À coté de l’enthousiasme soulevé et de l’énergie partagée par les participants, il est nécessaire de considérer la question de la cohérence politique entre les déclarations de principe faites par les gouvernements en tant que porte-parole du mouvement et les programmes de développement proposés par leurs politiques.

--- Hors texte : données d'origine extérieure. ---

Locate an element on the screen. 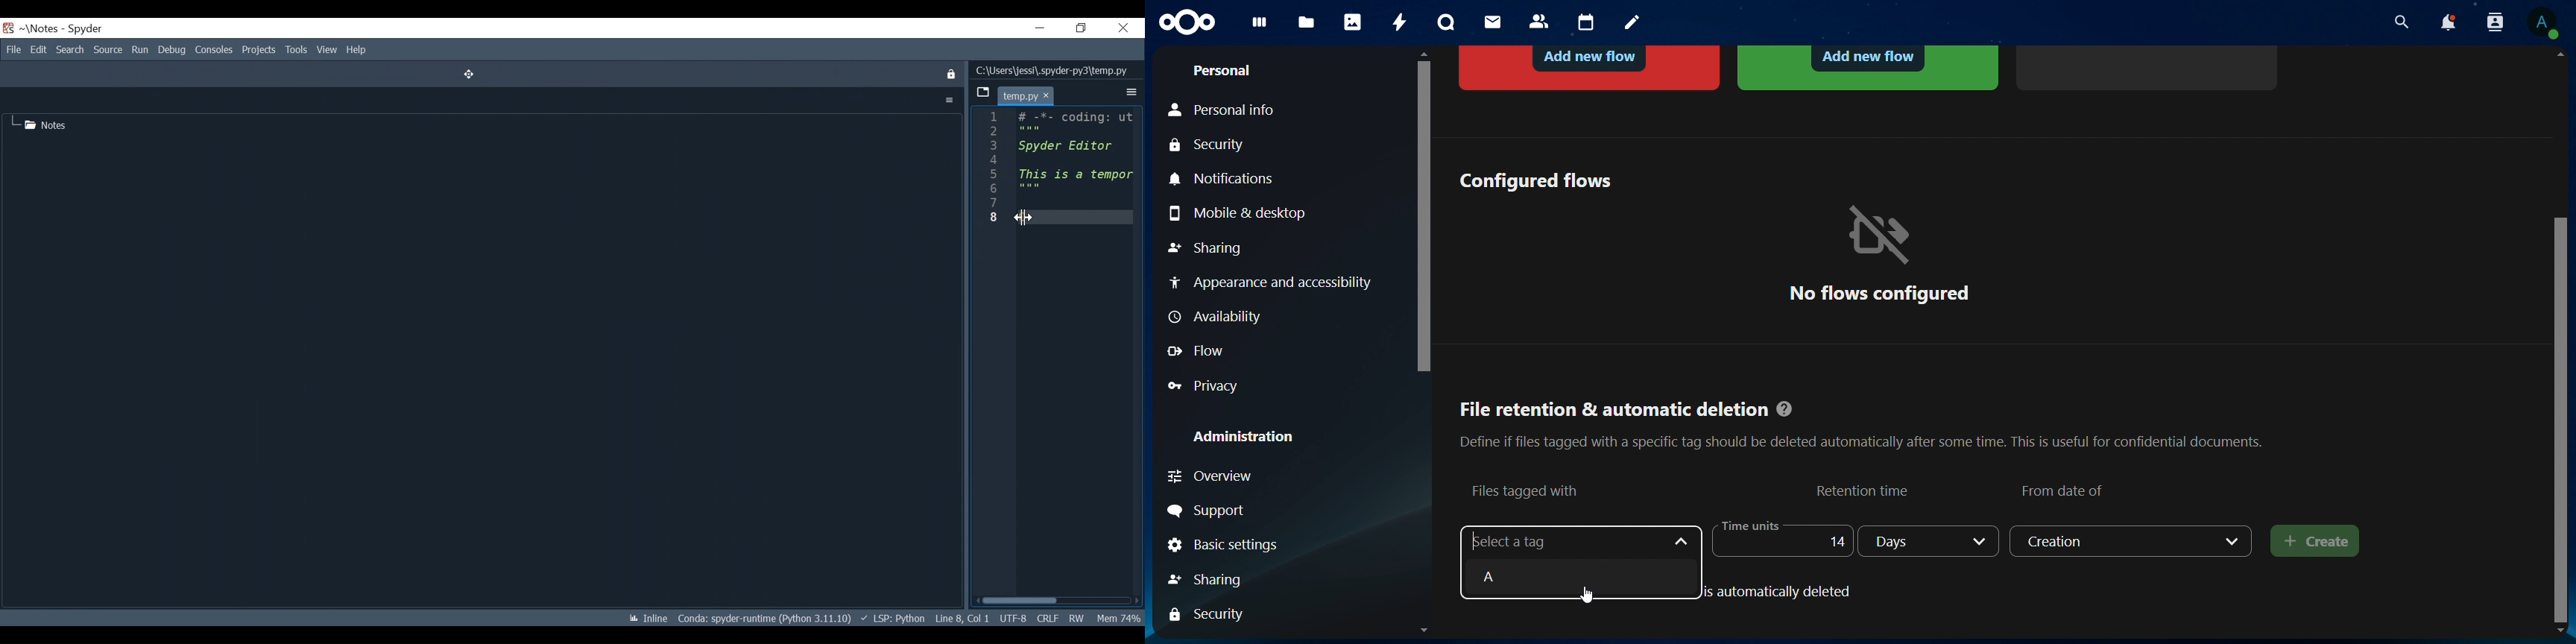 The width and height of the screenshot is (2576, 644). RW is located at coordinates (1076, 616).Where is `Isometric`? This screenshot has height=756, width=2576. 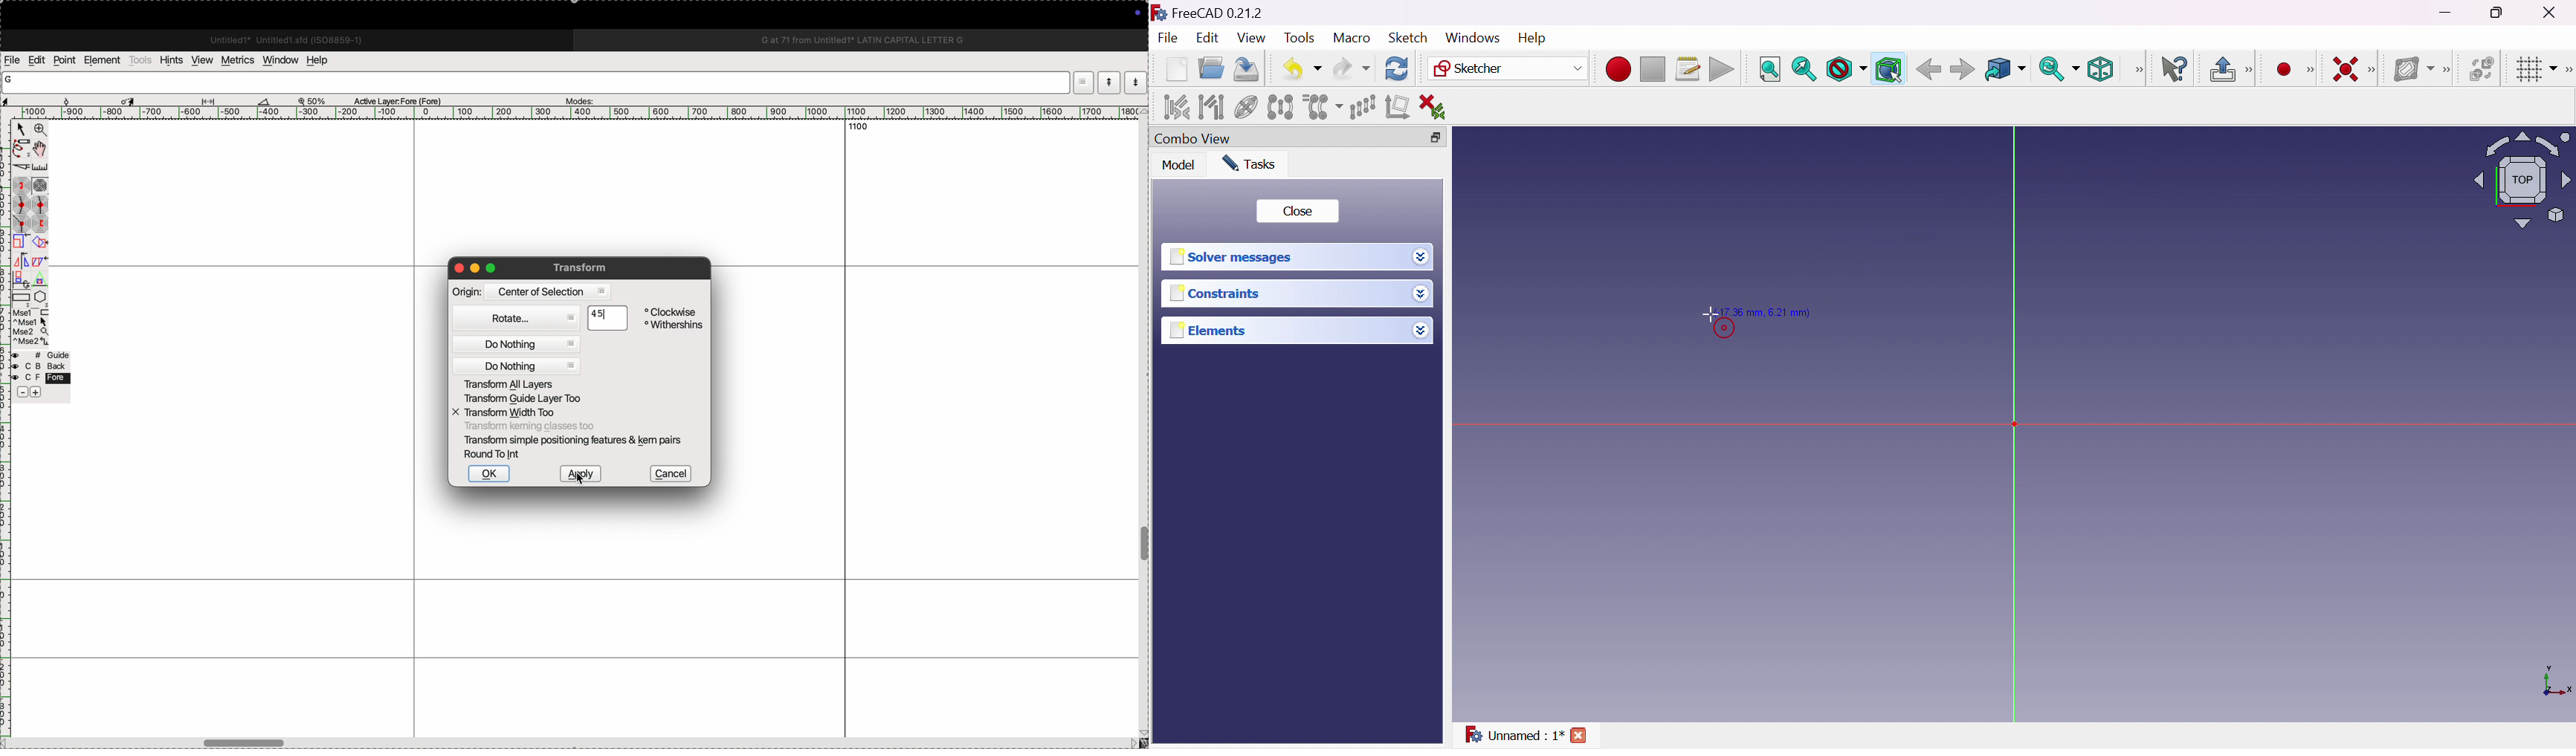 Isometric is located at coordinates (2100, 70).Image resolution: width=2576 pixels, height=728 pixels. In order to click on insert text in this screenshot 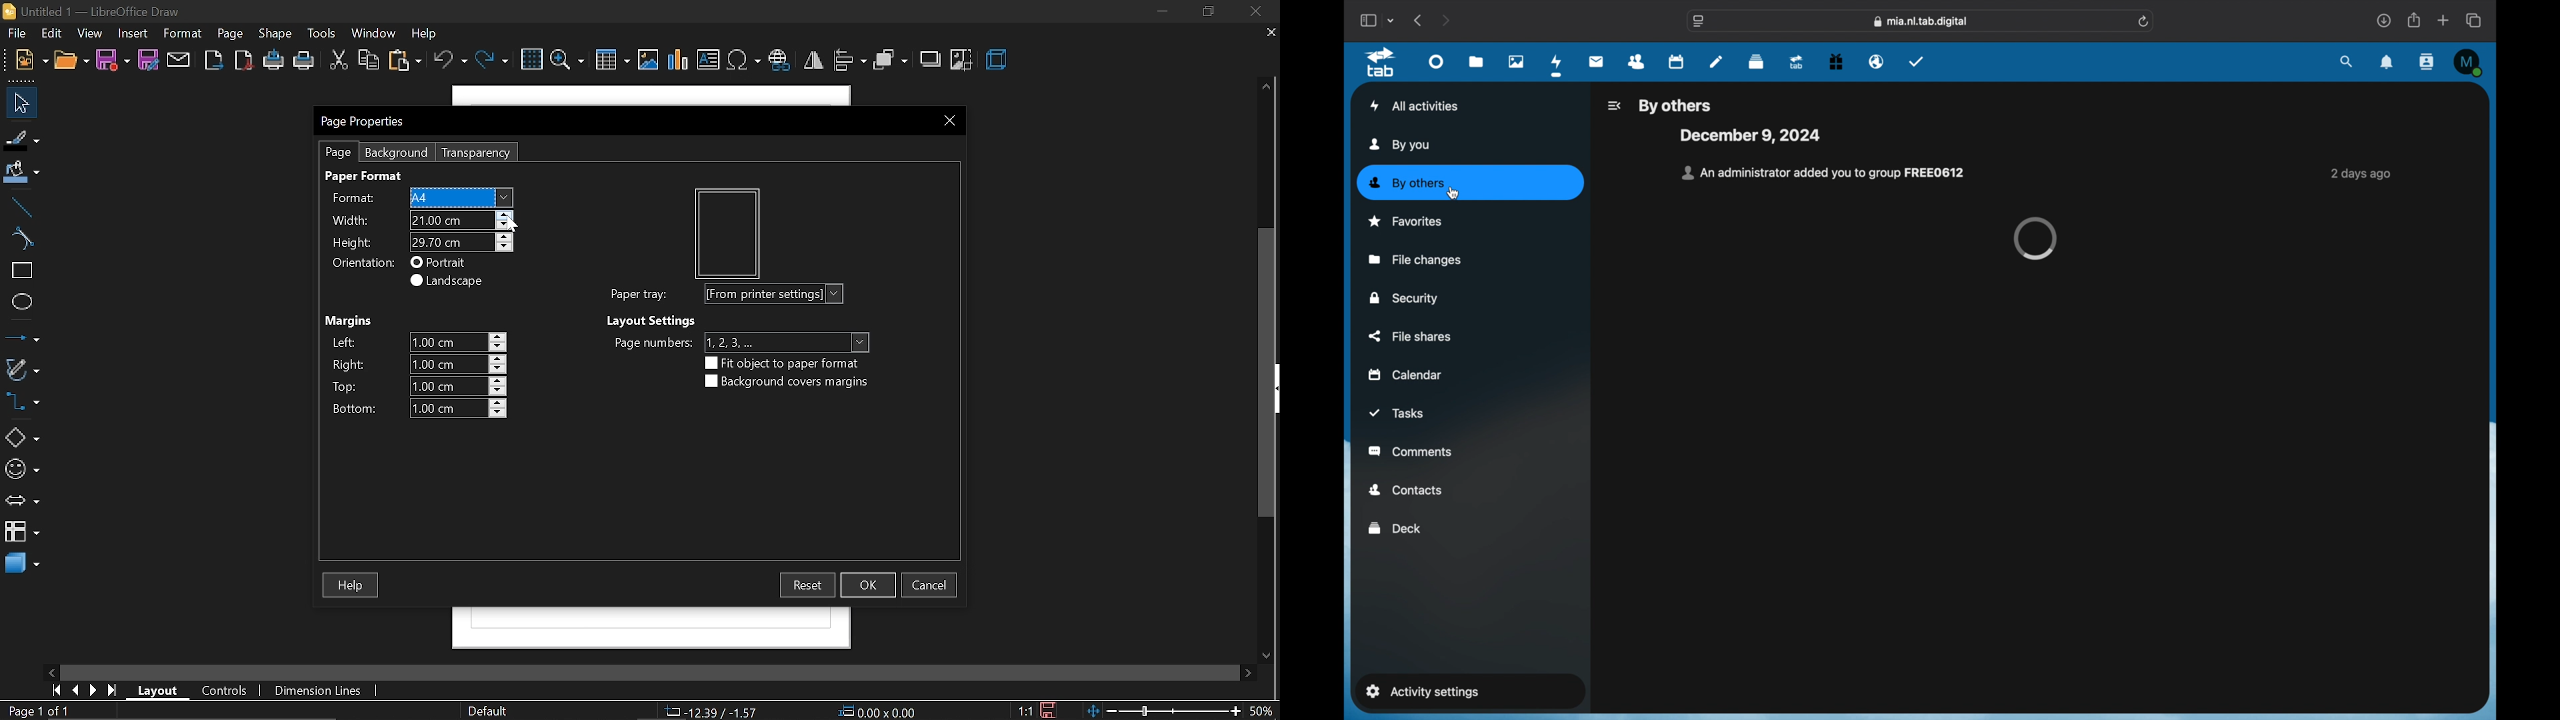, I will do `click(709, 59)`.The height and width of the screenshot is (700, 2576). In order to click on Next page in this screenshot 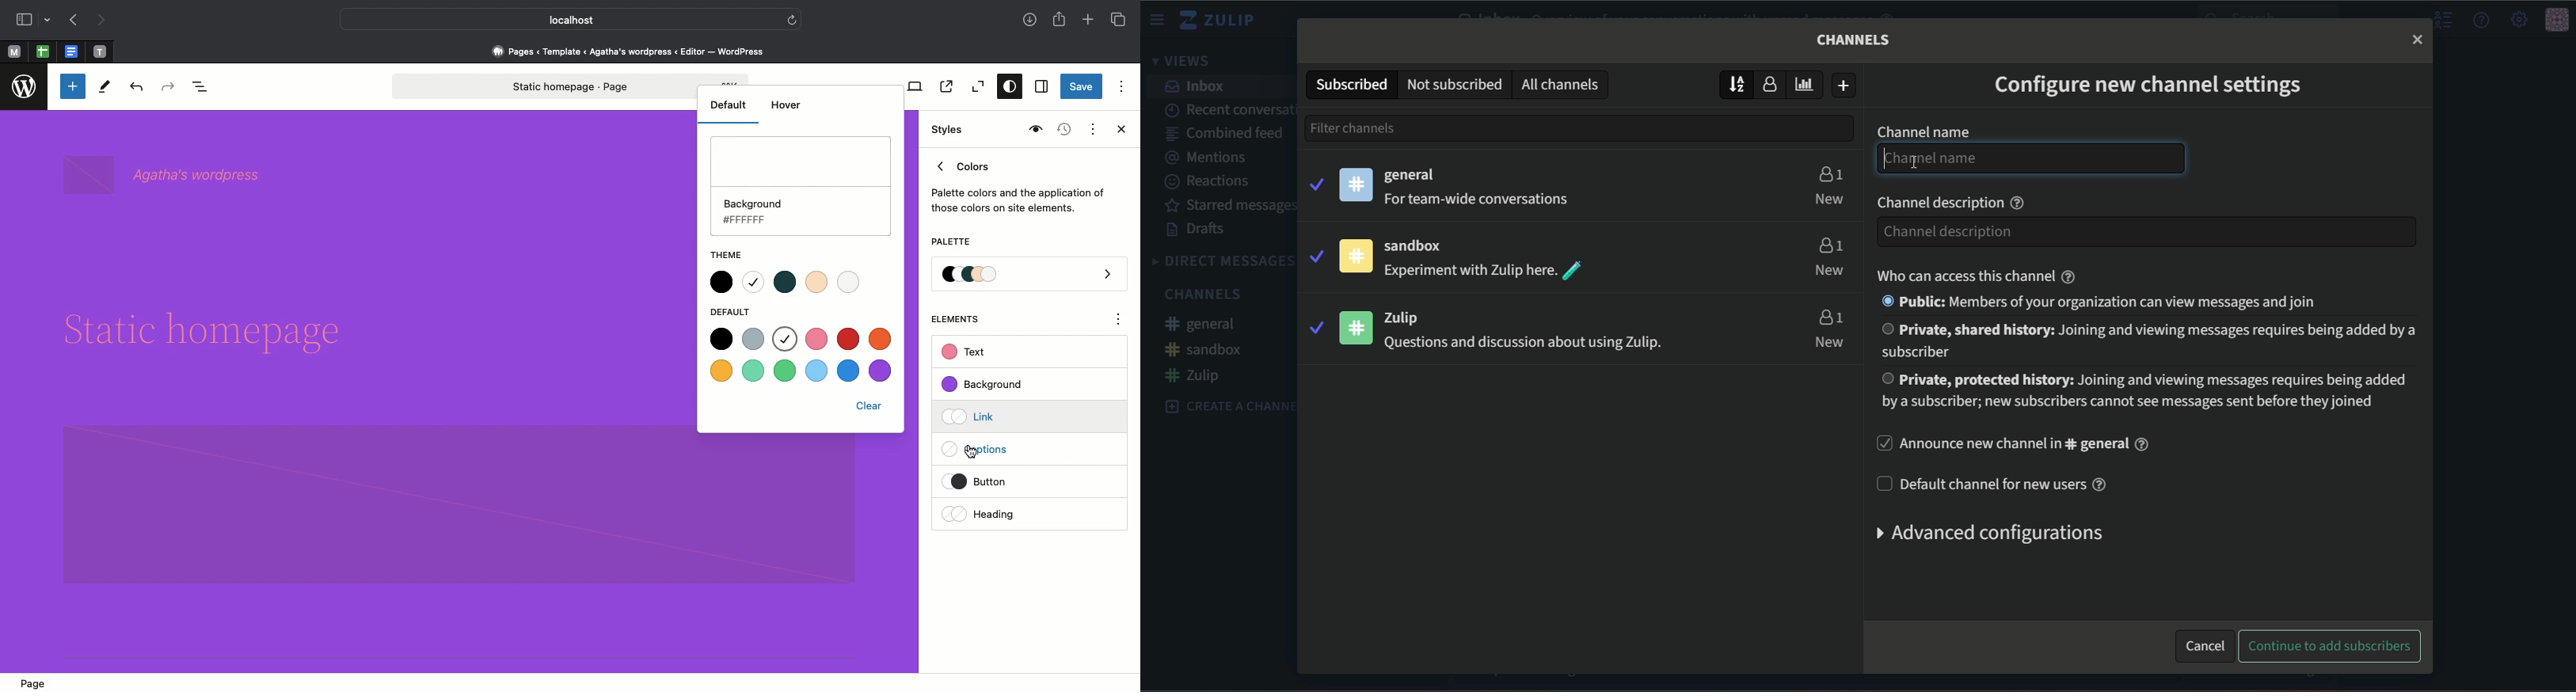, I will do `click(101, 21)`.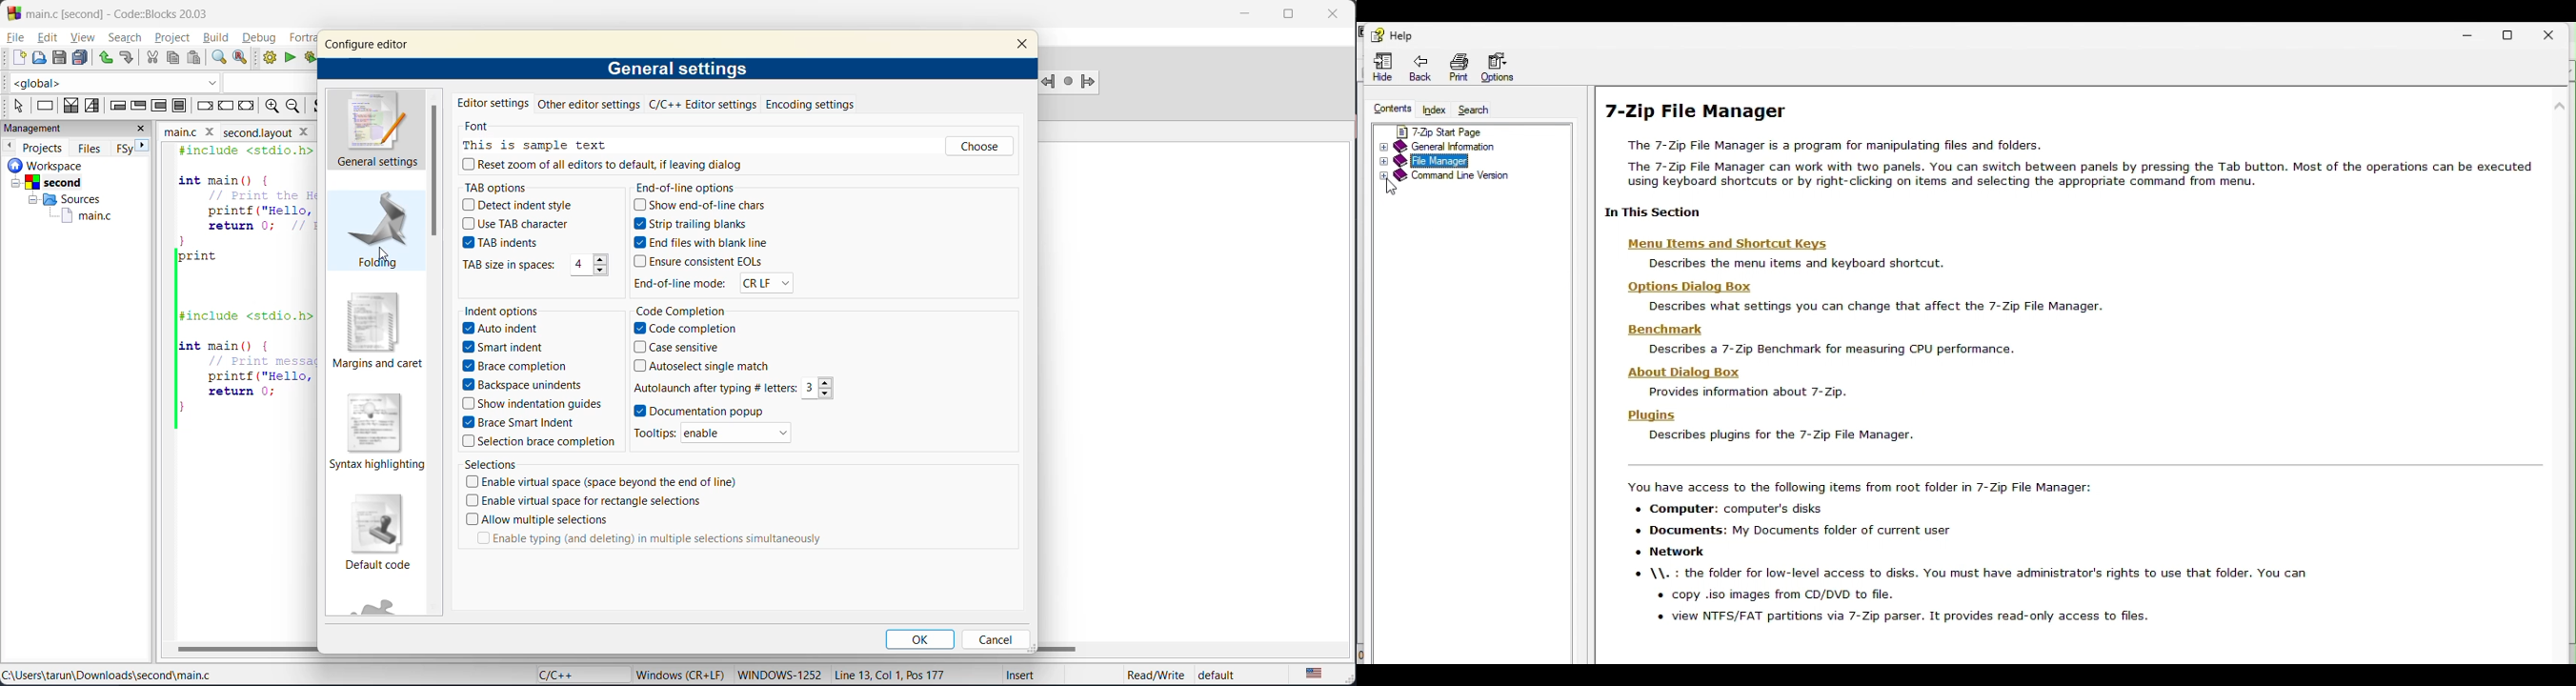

Parallèlement au déroulement de la conférence une table de discussion sur « Droits collectifs et droits de la Terre Mère », centrée sur les impacts environnementaux de Bolivie, a été organisée dans un but critique par quelques organisations sociales boliviennes, parmi lesquelles le Conseil de Ayullus et Markas du Qollasuyo (CONAMAQ), le centre d’ Études sur les Droits du travail et agricoles (CEDLA) et le Centre bolivien d’Etudes et de recherche sociale (CEJIS). Dans le cadre de cette table de discussion, appelée Table 18, ont été discutés les grands projets de développement impulsés par les gouvernements latino-américains, qui souvent ne respectent pas les droits des populations indigènes et paysannes qui vivent dans les territoires affectés par ces projets. La dénonciation s’oriente contre la poursuite des stratégies de développement économique fondées sur l’exploitation inconsidérée et l’exportation des ressources naturelles. (voir document ci dessous - en espagnol)

La réflexion ne peut pas occulter le fait que les gouvernements latino-américains qui apparaissent actuellement comme des gouvernements progressistes lancent en même temps des politiques de développement encore axées sur la promotion des exportations de matières premières et l’exploitation des ressources naturelles. Bien que la réalisation de ces projets trouve sa justification dans la nécessité de financer des politiques sociales, restent des doutes par rapport à la possibilité de concilier ces projets avec une politique qui met au centre de son programme le respect des droits humains des populations et la promotion de l’agriculture paysanne comme moyen de garantir la souveraineté alimentaire.

Lorsque l’on analyse le contexte des pays latino-américains, on se peut que se heurter aux contradictions qui paraissent souvent iinsolubles, mais qu’en même temps, constituent des facteurs de changement importants. Les trois jours de conférence à Cochabamba engendrent des nouveaux espoirs. Un nouveau débat a été ouvert autour de la thématique du changement climatique.

Bien que la concrétisation de ces espoirs et leur transformation en actions concrètes se heurte encore à de grandes difficultés, la conclusion de la conférence laisse un sentiment d’optimisme, grâce notamment au rôle moteur important que pourraient jouer les cultures indigènes oubliées et de leurs systèmes d’organisation sociales et de gestion environnementale.